Llama poderosamente la atención que Thomas Merton haya proclamado a Vallejo como “el más grande poeta universal después de Dante”. No porque no lo sea, y no porque tales definiciones no sean infructuosas, sino porque Merton era estadounidense y Vallejo peruano. Ubiquemos los actores. Cuando Dante murió, ninguna cultura precolombina existía en la memoria del mundo conocido (el que hemos heredado), y Santiago de Chuco —la ciudad natal del poeta— no sería fundada hasta un par de siglos después.
Hay aquí otra señal, que lo hace más poeta y más inconcebible.

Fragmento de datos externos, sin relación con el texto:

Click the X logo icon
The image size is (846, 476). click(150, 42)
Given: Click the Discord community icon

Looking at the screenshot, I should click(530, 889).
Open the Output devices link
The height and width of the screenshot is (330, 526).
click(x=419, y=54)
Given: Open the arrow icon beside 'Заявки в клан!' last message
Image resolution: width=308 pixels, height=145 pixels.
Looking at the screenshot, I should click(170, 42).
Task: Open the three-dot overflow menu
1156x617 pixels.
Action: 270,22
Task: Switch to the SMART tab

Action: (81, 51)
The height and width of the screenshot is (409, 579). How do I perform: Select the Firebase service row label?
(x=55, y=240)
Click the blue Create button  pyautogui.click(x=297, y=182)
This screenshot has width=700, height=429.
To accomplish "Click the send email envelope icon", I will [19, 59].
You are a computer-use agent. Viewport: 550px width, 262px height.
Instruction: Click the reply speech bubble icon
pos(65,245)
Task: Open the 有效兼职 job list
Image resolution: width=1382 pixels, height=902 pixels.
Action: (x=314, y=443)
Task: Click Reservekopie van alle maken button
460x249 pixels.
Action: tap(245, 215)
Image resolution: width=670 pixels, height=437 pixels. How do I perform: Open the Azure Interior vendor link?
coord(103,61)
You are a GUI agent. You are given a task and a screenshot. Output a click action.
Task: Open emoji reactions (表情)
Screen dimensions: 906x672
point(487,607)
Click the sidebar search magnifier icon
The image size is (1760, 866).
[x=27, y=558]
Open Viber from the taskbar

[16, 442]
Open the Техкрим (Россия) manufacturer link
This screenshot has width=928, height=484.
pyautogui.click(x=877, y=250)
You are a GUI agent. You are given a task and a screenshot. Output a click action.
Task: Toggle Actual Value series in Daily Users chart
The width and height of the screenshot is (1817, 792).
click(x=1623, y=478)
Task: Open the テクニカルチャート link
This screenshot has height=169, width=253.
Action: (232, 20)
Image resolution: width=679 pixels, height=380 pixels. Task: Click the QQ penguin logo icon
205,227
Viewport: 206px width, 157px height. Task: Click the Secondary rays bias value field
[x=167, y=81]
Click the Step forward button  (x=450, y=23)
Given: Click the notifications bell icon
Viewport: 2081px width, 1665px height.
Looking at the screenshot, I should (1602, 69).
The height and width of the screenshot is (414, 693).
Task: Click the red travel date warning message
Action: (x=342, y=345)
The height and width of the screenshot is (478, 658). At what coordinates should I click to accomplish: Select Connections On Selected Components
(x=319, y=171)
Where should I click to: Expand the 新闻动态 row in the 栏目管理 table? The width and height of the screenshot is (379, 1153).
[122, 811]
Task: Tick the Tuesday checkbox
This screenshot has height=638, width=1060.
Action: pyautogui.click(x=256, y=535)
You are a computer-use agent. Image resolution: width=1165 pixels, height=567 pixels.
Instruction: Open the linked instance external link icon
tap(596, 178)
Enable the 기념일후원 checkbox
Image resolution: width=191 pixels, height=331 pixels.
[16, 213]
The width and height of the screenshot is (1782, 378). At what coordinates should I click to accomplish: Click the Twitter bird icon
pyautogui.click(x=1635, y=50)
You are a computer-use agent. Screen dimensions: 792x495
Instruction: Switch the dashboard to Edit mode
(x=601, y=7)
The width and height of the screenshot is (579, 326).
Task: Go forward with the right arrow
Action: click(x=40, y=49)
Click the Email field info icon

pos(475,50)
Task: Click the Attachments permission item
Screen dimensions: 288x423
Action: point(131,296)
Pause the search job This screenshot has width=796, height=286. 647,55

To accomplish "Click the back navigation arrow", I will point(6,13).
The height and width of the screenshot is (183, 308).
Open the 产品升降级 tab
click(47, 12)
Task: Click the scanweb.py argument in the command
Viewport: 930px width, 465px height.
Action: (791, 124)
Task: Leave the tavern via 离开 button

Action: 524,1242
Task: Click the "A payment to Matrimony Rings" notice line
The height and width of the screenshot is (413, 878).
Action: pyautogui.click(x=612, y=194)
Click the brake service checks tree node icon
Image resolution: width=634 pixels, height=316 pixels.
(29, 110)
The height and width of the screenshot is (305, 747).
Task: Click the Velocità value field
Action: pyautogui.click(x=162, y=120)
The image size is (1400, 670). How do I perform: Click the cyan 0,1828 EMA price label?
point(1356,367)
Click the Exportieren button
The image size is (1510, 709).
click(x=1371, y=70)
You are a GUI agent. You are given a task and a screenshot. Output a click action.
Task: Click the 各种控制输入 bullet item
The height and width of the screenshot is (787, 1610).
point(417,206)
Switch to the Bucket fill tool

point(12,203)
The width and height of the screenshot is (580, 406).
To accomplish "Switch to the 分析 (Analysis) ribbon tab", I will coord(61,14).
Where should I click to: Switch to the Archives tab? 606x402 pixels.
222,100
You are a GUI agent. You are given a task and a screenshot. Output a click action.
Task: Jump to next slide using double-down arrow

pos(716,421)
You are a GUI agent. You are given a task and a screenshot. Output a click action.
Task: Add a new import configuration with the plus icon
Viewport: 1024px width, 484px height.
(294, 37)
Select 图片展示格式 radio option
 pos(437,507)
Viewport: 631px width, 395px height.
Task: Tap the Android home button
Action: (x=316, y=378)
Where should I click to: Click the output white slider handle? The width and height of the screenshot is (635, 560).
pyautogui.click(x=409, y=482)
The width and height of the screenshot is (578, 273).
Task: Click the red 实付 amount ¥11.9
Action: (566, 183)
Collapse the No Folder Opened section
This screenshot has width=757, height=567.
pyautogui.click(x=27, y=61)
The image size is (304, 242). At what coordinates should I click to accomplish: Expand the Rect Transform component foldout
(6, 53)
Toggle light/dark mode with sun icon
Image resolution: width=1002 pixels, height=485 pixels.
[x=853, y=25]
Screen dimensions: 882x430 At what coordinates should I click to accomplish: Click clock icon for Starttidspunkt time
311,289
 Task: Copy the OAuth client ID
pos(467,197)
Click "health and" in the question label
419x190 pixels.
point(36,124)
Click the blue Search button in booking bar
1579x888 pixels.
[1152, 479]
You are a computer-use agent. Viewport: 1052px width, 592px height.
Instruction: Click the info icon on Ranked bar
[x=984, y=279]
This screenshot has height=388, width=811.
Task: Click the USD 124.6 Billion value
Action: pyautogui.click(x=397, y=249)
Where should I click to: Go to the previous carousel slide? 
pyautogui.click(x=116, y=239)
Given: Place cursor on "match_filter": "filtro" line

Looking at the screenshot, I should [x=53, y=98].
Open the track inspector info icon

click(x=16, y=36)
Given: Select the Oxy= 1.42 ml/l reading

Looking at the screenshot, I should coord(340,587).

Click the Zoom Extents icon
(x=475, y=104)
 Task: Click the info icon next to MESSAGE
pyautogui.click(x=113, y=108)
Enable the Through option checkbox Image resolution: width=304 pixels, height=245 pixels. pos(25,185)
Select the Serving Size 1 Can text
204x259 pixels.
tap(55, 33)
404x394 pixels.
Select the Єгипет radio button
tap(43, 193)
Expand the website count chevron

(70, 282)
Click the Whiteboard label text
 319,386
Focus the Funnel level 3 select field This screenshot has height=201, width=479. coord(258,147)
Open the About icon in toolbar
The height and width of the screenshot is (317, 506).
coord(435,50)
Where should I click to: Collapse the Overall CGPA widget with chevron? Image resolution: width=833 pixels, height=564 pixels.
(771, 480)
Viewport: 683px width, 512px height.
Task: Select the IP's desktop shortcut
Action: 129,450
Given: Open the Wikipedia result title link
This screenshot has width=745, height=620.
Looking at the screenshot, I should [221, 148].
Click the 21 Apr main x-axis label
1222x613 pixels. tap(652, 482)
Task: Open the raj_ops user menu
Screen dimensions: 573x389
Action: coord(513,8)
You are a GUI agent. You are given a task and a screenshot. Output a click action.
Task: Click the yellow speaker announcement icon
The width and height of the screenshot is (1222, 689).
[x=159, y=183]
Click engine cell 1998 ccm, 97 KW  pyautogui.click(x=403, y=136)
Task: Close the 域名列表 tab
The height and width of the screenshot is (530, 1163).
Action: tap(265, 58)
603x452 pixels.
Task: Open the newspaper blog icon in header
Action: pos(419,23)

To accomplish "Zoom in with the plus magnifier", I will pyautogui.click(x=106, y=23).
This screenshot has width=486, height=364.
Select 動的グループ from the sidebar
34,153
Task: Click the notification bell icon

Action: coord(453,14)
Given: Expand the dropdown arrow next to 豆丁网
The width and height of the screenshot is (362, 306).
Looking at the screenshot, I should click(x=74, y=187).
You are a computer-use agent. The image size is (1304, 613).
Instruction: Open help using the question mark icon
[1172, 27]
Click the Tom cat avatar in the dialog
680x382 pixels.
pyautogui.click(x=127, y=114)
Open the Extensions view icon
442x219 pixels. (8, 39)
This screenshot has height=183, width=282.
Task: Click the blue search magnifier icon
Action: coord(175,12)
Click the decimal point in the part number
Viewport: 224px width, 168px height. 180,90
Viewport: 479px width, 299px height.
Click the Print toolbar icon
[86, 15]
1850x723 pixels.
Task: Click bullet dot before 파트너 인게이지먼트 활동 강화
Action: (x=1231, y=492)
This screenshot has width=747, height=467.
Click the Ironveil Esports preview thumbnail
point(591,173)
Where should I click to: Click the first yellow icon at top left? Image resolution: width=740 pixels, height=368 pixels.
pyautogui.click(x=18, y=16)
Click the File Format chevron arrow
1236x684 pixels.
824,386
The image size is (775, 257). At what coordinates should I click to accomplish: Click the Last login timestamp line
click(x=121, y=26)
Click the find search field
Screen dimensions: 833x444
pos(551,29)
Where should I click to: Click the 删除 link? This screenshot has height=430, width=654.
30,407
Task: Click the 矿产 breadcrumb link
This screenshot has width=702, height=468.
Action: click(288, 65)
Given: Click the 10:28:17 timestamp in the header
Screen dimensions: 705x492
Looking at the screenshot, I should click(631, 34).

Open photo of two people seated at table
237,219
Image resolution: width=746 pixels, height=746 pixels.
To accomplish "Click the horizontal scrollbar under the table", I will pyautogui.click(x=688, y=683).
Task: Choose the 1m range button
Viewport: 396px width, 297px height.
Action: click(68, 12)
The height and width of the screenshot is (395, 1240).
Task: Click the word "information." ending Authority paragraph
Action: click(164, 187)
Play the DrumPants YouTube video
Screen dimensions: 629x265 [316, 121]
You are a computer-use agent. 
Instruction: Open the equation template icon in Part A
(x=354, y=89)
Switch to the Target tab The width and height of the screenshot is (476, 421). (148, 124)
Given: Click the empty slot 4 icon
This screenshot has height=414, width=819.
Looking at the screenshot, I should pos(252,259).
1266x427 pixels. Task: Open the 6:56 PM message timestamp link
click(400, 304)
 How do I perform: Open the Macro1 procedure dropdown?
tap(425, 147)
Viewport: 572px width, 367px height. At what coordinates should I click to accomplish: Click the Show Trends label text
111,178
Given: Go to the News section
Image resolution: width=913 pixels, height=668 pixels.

Si observamos el escenario actual, cabría preguntarse desde qué espacio que no sea un espacio alternativo, tangencial, se legitima la cultura latinoamericana, no digamos ya la peruana, o la serrana. ¿Quién es, pues, César Vallejo? ¿Quién era cuando arribó a Europa el 13 de julio de 1923, para nunca volver? Tal vez un botín ni siquiera explicable por la diversidad, la esperanza o el destino que los latinoamericanos creemos merecer.
Si lo leemos temprano, los demás poetas parecerán luego menos de lo que en realidad son. Es como la sorpresa que el idioma nos tiene para el final. Un animal tembloroso que escribe de pie sobre las lindes, mojando la voz en la tinta de su sed.
Georgette, la esposa francesa, lo acompañó hasta las nueve y veinte de la mañana de aquel viernes santo otoñal. Era la oscura Europa de 1938. Meses después, Stalin volvía a traicionar. Franco ganaba en España. Hitler invadía Polonia. Un fortuito médico, el doctor Lejard, no supo que Vallejo estaba muy cansado. Diagnosticó un renovado paludismo.